▶ _The request_
Return, word for word, the lines of the listing below from the line containing "Screen dimensions: 550x413" through the last line of the listing, both ends included.

::: Given data :::

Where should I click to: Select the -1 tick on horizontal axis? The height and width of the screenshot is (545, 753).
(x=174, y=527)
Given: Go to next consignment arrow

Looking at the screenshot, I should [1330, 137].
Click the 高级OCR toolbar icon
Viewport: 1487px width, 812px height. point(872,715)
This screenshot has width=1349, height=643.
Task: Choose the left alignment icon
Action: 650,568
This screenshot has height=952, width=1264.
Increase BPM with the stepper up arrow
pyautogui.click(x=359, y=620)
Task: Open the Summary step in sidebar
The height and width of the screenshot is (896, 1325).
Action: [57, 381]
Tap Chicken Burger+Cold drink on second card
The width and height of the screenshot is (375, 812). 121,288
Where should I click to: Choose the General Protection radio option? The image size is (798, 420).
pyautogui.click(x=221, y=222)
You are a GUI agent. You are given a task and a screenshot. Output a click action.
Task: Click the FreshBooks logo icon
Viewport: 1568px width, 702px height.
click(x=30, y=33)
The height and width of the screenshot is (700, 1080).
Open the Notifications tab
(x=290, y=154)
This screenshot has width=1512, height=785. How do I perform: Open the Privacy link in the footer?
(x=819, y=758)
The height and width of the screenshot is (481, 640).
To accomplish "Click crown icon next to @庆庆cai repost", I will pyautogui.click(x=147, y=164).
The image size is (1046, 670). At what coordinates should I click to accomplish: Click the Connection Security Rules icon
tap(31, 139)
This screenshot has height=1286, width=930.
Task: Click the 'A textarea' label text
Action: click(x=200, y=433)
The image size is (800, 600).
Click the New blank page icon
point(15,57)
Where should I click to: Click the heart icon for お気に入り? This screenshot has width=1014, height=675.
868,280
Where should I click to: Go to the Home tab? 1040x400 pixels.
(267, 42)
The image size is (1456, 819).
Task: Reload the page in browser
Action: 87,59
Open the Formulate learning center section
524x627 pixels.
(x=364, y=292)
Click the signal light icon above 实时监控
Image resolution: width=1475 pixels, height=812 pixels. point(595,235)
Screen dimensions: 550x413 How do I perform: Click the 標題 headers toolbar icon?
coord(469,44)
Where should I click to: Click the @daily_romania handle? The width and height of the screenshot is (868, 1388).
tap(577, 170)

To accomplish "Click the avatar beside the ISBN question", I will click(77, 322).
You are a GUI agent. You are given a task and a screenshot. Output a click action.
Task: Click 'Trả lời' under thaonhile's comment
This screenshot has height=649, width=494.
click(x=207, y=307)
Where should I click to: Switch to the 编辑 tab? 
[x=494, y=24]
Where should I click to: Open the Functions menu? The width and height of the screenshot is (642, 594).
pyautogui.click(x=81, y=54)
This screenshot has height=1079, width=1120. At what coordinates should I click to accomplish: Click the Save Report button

:::

▶ _Task answer_
Screen dimensions: 550x413 How do I perform: Click the 標題 headers toolbar icon?
coord(469,44)
Where should I click to: Click the @daily_romania handle? The width and height of the screenshot is (868, 1388).
tap(577, 170)

To accomplish "Click the avatar beside the ISBN question", I will click(77, 322).
You are a GUI agent. You are given a task and a screenshot. Output a click action.
Task: Click 'Trả lời' under thaonhile's comment
This screenshot has height=649, width=494.
click(x=207, y=307)
Where should I click to: Switch to the 编辑 tab? 
[x=494, y=24]
Where should I click to: Open the Functions menu? The width and height of the screenshot is (642, 594).
pyautogui.click(x=81, y=54)
This screenshot has height=1079, width=1120. At what coordinates should I click to accomplish: Click the Save Report button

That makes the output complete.